> Goal of the exercise
Convert the lines of the listing into a JSON list of strings, one string per line and no blank lines. Start at the line that contains "Task: Click the Company" and continue through the end of the listing.

> Input material
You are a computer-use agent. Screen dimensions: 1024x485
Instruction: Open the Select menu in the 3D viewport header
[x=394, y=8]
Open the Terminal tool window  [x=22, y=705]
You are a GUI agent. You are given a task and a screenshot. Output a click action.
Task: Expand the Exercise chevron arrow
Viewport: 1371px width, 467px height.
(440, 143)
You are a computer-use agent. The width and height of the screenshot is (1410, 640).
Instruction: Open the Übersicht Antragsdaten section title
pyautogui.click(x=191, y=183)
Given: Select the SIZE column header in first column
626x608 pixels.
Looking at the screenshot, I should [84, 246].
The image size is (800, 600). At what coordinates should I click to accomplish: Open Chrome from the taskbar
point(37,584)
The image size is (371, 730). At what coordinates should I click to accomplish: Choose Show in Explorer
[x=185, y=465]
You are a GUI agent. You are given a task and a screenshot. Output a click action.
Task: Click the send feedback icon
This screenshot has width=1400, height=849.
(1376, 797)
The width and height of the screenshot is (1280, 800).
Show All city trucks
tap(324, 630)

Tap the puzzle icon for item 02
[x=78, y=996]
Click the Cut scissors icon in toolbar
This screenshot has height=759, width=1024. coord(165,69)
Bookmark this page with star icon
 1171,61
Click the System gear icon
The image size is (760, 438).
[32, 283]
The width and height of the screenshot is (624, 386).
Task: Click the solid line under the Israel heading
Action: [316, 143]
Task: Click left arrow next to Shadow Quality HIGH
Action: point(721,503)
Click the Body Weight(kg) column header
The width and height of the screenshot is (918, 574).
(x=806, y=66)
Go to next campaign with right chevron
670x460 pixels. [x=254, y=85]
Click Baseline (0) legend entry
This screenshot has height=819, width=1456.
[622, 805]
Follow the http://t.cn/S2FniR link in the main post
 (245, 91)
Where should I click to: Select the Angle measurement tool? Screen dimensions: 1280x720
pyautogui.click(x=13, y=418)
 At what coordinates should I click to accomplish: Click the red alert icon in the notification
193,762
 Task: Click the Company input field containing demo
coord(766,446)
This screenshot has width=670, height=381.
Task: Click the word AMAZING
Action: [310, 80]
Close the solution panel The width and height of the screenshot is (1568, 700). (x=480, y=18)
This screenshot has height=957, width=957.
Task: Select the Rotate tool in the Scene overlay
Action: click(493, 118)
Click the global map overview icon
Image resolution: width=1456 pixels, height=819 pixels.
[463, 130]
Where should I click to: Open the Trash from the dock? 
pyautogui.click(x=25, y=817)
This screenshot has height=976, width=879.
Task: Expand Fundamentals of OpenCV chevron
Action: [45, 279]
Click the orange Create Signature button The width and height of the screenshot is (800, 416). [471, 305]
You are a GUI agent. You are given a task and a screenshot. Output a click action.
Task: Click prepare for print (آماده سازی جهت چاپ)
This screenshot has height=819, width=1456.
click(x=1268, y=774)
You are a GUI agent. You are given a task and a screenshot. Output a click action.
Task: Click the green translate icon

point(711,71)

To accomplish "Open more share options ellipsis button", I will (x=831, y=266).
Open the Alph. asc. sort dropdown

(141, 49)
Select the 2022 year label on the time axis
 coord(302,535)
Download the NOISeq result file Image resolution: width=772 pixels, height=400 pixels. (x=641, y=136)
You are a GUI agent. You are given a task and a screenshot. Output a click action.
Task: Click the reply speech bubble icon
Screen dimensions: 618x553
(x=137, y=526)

> Result of the task
[
  " Task: Click the Company input field containing demo",
  "coord(766,446)",
  "This screenshot has width=670, height=381.",
  "Task: Click the word AMAZING",
  "Action: [310, 80]",
  "Close the solution panel The width and height of the screenshot is (1568, 700). (x=480, y=18)",
  "This screenshot has height=957, width=957.",
  "Task: Select the Rotate tool in the Scene overlay",
  "Action: click(493, 118)",
  "Click the global map overview icon",
  "Image resolution: width=1456 pixels, height=819 pixels.",
  "[463, 130]",
  "Where should I click to: Open the Trash from the dock? ",
  "pyautogui.click(x=25, y=817)",
  "This screenshot has height=976, width=879.",
  "Task: Expand Fundamentals of OpenCV chevron",
  "Action: [45, 279]",
  "Click the orange Create Signature button The width and height of the screenshot is (800, 416). [471, 305]",
  "You are a GUI agent. You are given a task and a screenshot. Output a click action.",
  "Task: Click prepare for print (آماده سازی جهت چاپ)",
  "This screenshot has height=819, width=1456.",
  "click(x=1268, y=774)",
  "You are a GUI agent. You are given a task and a screenshot. Output a click action.",
  "Task: Click the green translate icon",
  "point(711,71)",
  "To accomplish \"Open more share options ellipsis button\", I will (x=831, y=266).",
  "Open the Alph. asc. sort dropdown",
  "(141, 49)",
  "Select the 2022 year label on the time axis",
  " coord(302,535)",
  "Download the NOISeq result file Image resolution: width=772 pixels, height=400 pixels. (x=641, y=136)",
  "You are a GUI agent. You are given a task and a screenshot. Output a click action.",
  "Task: Click the reply speech bubble icon",
  "Screen dimensions: 618x553",
  "(x=137, y=526)"
]